Para além da organização política do MAS, as lideranças costumam ser determinantes. Como se pode prolongar o processo político atual sem Evo Morales?

Neste momento é muito difícil pensar que este processo possa seguir adiante sem a figura de Evo. O que diremos dentro de cinco anos quando terminar o próximo período, isso é outra coisa. Mas devemos estar conscientes de que a nossa tarefa é formar líderes de peso.

Na Venezuela, dez anos parecem não ter sido suficientes…

Não é fácil, mas temos um povo com uma capacidade de associação muito importante, lhe diria maior que no resto dos países da região.

Acredita que seria preciso modificar a Constituição para que Evo Morales pudesse se candidatar indefinidamente à reeleição?

Quando se colocou a reeleição pela primeira vez, eu sustentei que isso não me interessava, que a única coisa que me interessava era a reeleição de Morales. Hoje Evo é o condutor de um processo de mudança e é insubstituível. A liderança é uma capacidade que não se obtém através de uma aprendizagem. Vamos ver como isso se dá no futuro.

Faltam dois meses para as eleições…

(Confiante.) A esta altura, para a oposição está muito claro que a sua única campanha possível é tentar fazer com que o governo não tenha uma maioria cômoda no Parlamento. E, de acordo com os seus cálculos, o MAS vai fazer 21 dos 36 senadores. São necessários 19 para ter maioria. Assim que se eles dizem 21, é porque temos mais.

Quais seriam os eixos de um possível segundo governo do MAS?

É preciso consolidar o que foi realizado até aqui e apontar para três eixos fundamentais: integração do país através de redes viárias e infra-estrutura, construção de moradias e aprofundamento da integração com os países da região. A Bolívia tem muito que oferecer em base a seus recursos naturais.

O exemplo do golpe de Estado em Honduras poderia alentar novas aspirações golpistas nos setores do oriente boliviano?

Pelo contrário, o que acontece em Honduras os atemorizou, já que estão vendo como o governo de fato de Micheletti, depois de mais de 100 dias no poder, não consegue se estabilizar.

Mas Micheletti não caiu e falta pouco para as eleições…

Micheletti segue no governo, mas com um país instável, com problemas econômicos, onde os empresários não investem, os comércios apenas abrem e o povo continua nas ruas. Então, eu acredito que, com a capacidade de mobilização do povo boliviano, aqui devem dizer: “isto aqui não suportamos”.

Contudo, se nada for feito em relação ao governo de fato e se permitir que se legitime nas eleições, o ânimo golpista pode tomar fôlego em outros países. Creio que a Venezuela estaria na mira, assim como o Equador.

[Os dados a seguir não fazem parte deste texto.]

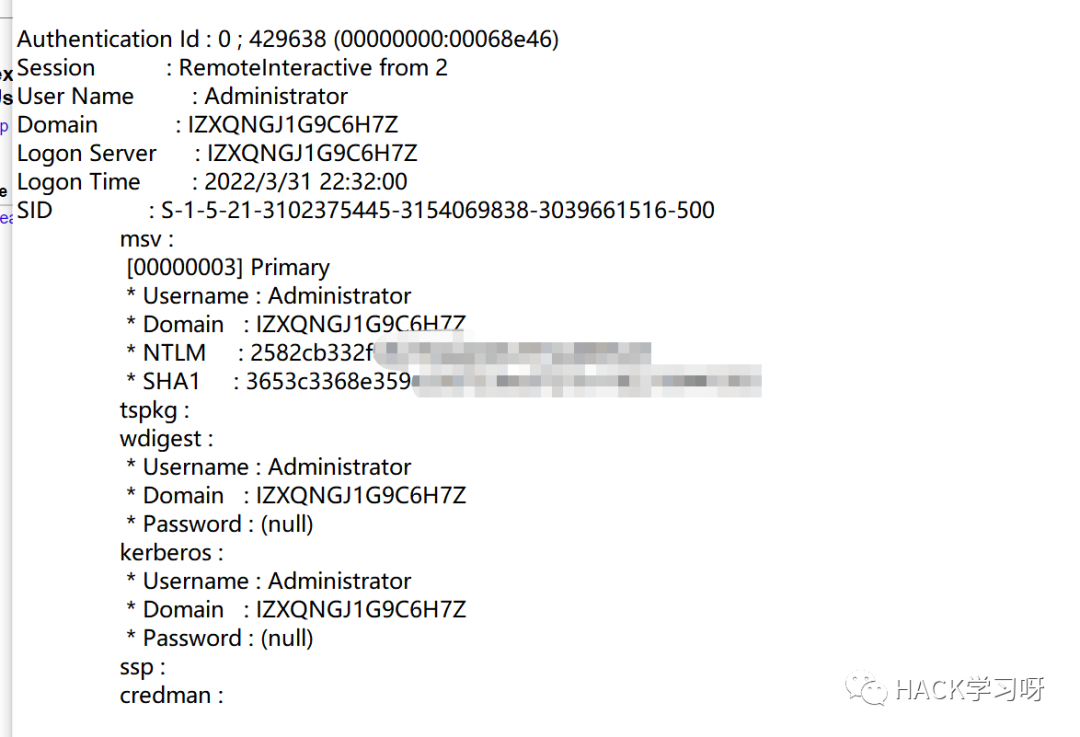1080x737 pixels.
Task: Click the credman section header
Action: tap(172, 696)
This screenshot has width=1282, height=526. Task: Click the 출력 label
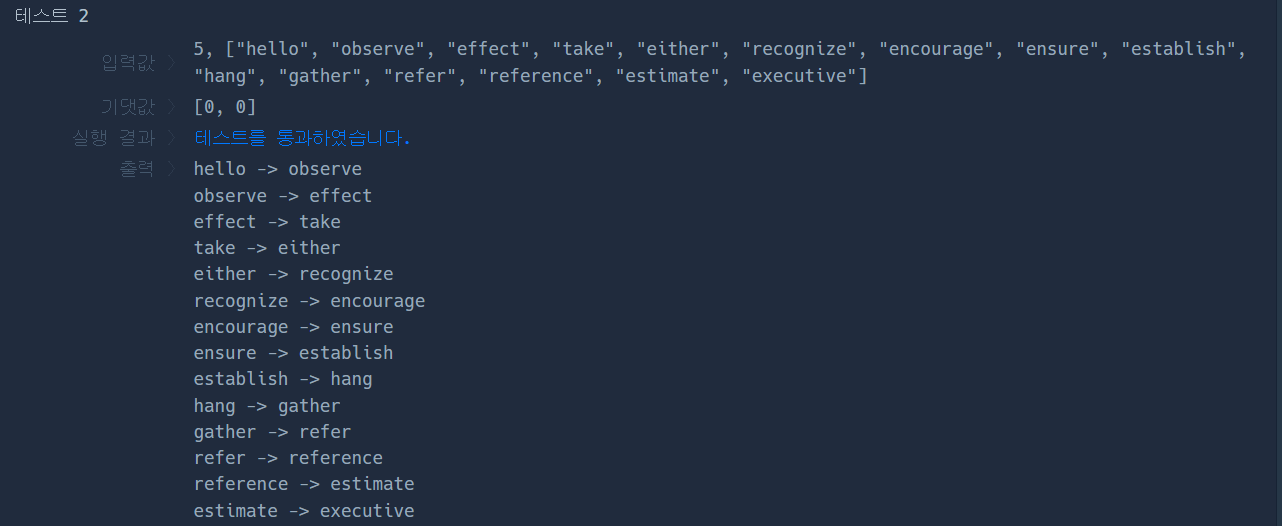pyautogui.click(x=137, y=169)
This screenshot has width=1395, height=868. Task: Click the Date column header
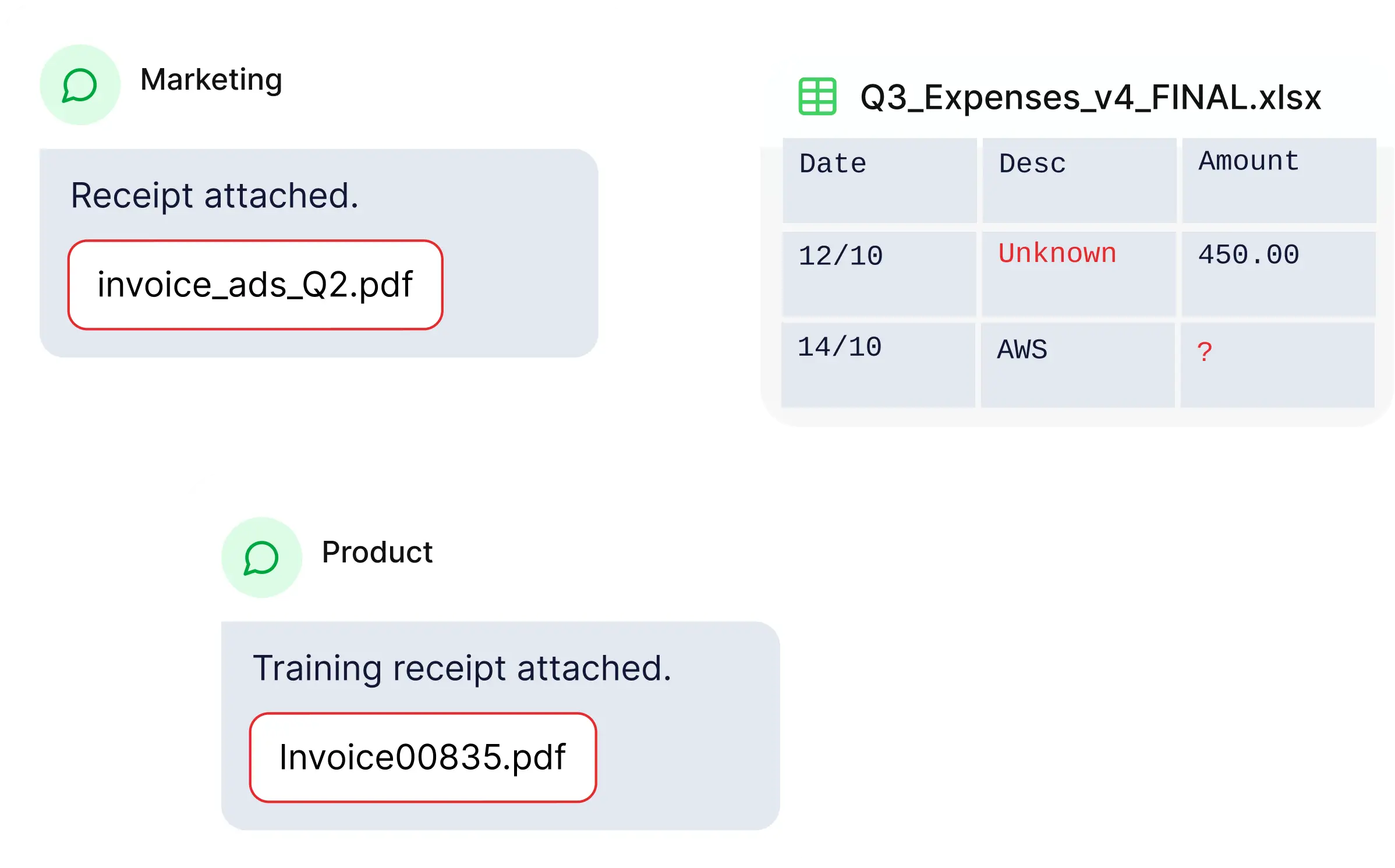pyautogui.click(x=879, y=180)
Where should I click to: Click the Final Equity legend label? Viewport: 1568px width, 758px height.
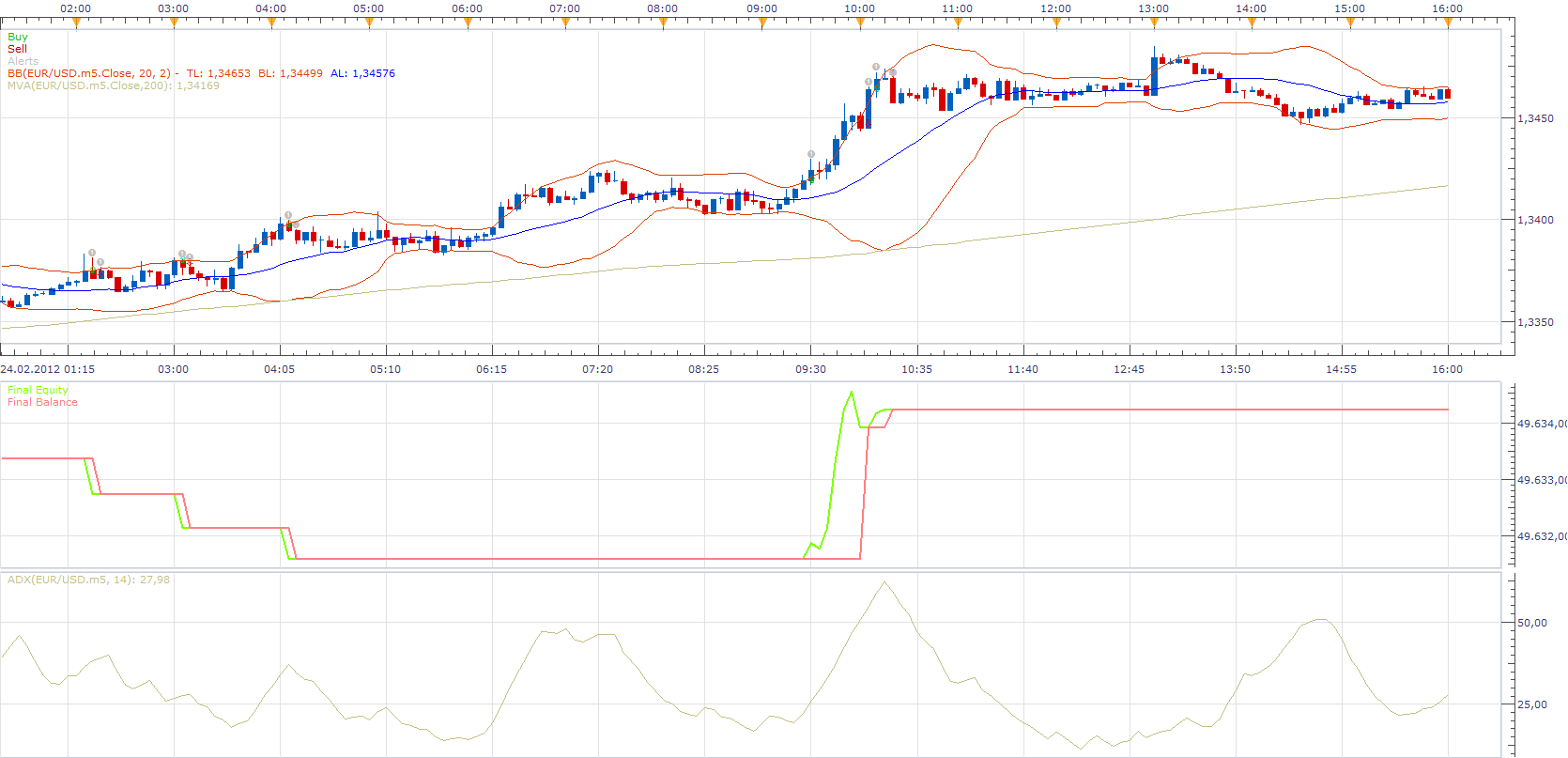38,390
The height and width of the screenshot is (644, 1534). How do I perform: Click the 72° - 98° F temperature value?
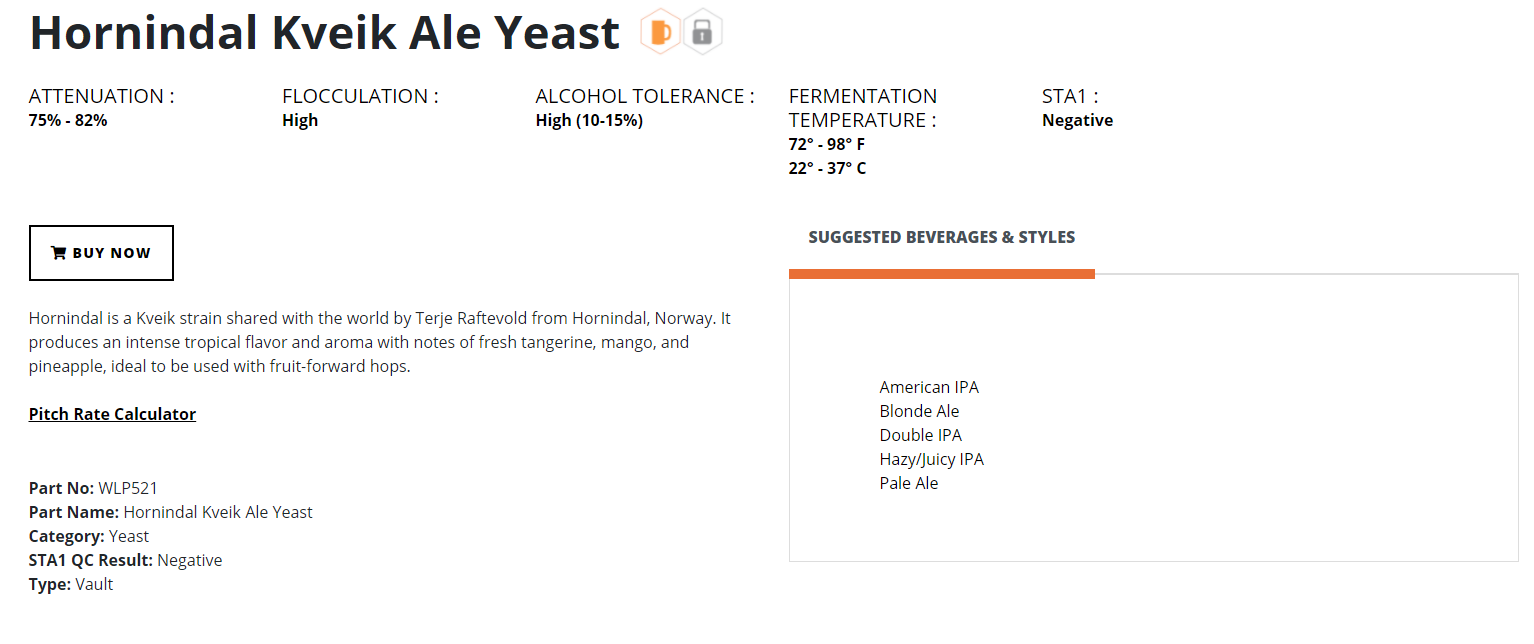click(x=827, y=144)
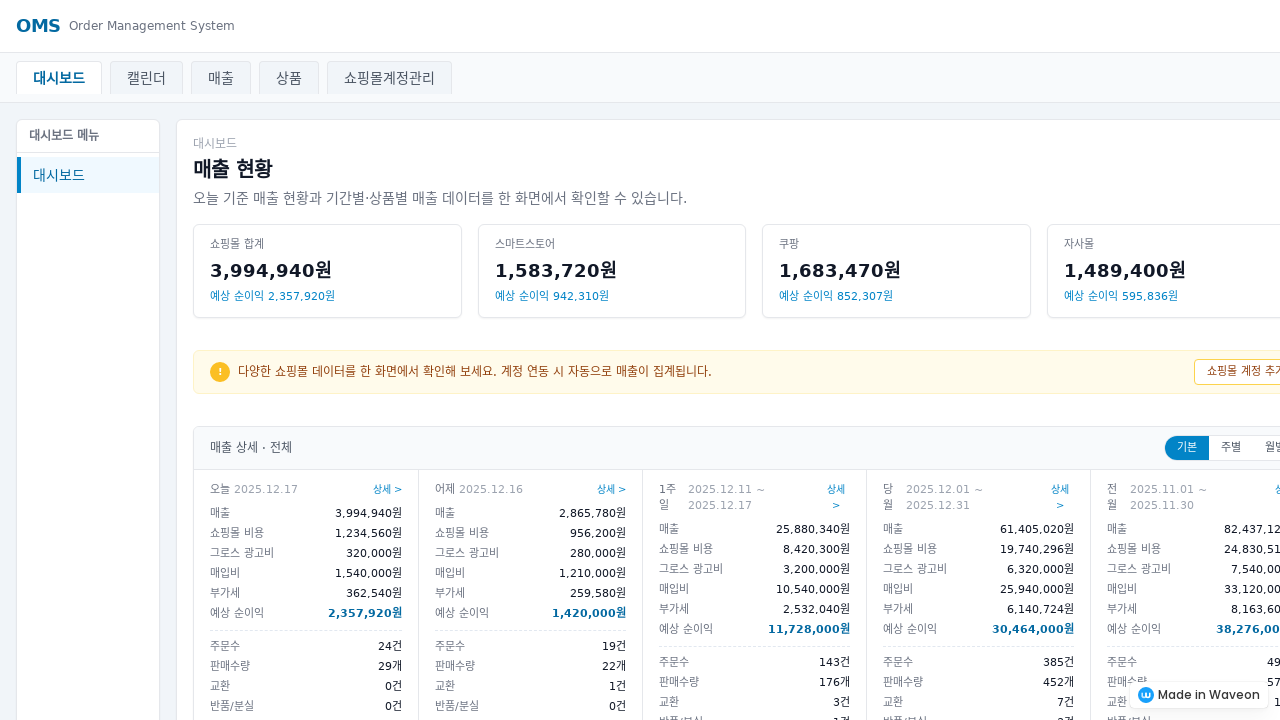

O que mudou na forma de fazer política desde as lutas revolucionárias dos anos 1960 e 1970?

Eu acredito que as formas básicas de fazer política continuam sendo as mesmas. A diferença é que antes a luta de classes enfrentava os setores mais explorados da classe operária contra os grupos de poder.
 
Hoje, ao ter incorporado a essa luta o fator cultural e a identidade dos povos, encontramos uma combinação à qual os setores mais tradicionais não têm nada a opor. Está se colhendo hoje o que foi semeado na Bolívia naqueles anos de luta.